The required output is the lines below from the line containing "459x474 pixels." to the line containing "Task: Click into the Last name field", inclusive, retyped exactly. No other lines belong in it.

§ Saved data entries
═══
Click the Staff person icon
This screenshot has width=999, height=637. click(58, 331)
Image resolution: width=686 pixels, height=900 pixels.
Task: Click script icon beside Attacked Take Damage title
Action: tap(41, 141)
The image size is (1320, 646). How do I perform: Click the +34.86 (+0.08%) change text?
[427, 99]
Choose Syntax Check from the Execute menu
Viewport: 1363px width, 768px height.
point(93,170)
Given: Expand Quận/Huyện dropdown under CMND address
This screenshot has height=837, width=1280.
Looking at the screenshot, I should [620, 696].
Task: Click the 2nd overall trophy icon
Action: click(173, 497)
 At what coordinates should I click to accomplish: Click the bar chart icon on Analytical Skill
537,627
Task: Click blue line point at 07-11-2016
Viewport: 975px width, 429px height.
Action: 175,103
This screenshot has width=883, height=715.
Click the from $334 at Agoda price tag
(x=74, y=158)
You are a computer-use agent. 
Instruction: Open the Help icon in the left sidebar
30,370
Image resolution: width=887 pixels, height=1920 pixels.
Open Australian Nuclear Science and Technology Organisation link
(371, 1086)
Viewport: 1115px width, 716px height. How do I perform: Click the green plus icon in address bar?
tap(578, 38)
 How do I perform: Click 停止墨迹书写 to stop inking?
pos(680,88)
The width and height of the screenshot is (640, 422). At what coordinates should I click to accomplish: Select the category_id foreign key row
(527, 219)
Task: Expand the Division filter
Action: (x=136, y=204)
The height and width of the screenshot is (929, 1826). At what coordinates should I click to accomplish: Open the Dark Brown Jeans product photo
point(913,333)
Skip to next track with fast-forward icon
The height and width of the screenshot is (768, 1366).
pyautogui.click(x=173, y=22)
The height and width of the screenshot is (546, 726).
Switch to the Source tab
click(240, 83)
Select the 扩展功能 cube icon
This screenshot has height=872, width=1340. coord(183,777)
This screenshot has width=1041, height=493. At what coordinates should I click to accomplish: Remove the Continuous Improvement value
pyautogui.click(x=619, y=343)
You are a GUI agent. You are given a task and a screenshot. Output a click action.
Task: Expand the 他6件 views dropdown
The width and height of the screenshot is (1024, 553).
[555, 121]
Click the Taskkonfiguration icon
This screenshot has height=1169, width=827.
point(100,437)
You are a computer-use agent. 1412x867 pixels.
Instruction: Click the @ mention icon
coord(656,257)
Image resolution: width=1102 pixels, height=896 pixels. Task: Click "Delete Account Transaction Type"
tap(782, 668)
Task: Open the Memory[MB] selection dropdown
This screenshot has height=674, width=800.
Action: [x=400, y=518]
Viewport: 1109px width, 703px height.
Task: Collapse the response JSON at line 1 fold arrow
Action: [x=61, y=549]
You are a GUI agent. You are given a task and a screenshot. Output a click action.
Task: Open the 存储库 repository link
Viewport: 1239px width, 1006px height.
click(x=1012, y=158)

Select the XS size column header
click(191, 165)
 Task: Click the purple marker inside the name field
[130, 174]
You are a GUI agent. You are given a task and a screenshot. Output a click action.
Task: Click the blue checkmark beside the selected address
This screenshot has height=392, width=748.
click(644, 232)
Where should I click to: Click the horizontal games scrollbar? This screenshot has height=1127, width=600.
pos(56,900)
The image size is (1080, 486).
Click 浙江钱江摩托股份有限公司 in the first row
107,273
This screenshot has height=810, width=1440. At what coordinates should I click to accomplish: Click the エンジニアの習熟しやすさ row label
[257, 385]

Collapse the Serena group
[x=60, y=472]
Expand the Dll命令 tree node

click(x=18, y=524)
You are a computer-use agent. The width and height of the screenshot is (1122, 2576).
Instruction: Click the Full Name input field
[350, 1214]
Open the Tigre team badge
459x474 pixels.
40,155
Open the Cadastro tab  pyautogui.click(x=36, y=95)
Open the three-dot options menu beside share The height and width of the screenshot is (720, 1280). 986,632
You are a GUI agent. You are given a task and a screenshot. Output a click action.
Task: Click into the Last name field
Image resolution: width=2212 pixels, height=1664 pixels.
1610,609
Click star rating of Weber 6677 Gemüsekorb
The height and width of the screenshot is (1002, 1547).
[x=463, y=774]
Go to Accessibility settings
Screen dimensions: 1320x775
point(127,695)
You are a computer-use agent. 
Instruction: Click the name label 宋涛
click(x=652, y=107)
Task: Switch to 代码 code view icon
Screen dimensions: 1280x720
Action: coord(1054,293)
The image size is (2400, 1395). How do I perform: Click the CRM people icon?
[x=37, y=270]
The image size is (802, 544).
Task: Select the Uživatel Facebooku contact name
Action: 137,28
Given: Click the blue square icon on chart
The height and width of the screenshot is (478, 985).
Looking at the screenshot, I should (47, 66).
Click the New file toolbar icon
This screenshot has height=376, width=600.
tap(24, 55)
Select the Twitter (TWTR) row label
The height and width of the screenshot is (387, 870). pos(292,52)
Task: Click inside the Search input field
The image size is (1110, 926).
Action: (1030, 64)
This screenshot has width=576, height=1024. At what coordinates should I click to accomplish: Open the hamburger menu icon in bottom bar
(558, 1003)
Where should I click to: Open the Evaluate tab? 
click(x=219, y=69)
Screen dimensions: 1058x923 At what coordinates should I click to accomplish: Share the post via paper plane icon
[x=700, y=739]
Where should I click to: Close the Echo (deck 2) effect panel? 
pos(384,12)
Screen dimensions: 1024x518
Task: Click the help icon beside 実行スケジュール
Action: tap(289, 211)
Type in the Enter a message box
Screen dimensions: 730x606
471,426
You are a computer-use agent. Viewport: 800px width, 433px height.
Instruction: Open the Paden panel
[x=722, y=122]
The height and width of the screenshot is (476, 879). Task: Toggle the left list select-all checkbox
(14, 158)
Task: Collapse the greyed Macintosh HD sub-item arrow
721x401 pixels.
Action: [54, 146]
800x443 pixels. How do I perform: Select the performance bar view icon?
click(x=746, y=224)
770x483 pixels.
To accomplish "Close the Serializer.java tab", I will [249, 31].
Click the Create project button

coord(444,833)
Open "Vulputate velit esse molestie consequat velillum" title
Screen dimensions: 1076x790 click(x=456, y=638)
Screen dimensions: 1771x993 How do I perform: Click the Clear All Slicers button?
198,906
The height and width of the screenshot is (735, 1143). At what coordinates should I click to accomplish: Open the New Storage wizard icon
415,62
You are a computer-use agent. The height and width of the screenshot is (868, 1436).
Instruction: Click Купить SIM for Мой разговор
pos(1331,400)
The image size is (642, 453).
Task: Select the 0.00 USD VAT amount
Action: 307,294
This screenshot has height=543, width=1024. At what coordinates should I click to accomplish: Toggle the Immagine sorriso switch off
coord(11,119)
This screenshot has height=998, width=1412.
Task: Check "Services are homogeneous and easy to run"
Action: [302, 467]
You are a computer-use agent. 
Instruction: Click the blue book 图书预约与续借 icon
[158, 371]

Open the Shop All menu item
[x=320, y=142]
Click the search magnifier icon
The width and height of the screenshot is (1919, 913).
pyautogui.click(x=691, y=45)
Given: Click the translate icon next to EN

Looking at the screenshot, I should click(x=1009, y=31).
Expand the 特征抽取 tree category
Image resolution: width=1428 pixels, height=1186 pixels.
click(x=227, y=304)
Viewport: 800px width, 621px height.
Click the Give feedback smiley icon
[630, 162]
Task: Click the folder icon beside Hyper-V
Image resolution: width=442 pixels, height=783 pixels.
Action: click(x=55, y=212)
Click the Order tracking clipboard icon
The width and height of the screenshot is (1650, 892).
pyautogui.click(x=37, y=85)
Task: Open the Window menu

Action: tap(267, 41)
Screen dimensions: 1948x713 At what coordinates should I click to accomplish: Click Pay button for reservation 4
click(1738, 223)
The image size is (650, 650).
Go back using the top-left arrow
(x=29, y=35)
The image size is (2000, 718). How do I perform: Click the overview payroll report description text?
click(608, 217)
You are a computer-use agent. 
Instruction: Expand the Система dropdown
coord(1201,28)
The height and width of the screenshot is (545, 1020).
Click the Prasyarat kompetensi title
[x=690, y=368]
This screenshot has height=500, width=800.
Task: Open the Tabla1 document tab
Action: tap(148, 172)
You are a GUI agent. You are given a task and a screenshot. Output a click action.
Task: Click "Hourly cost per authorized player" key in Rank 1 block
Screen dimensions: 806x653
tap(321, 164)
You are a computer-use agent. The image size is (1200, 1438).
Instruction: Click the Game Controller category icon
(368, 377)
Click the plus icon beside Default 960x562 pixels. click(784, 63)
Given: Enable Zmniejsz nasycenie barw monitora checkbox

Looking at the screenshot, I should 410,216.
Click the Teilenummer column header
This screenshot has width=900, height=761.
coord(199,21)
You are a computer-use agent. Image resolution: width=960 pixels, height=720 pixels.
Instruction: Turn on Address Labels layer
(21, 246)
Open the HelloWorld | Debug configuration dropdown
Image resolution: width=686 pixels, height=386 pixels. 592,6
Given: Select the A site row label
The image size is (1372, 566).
═══
§ SOLUTION FOR THIS TASK
459x474 pixels.
40,155
Open the Cadastro tab  pyautogui.click(x=36, y=95)
Open the three-dot options menu beside share The height and width of the screenshot is (720, 1280). 986,632
You are a GUI agent. You are given a task and a screenshot. Output a click action.
Task: Click into the Last name field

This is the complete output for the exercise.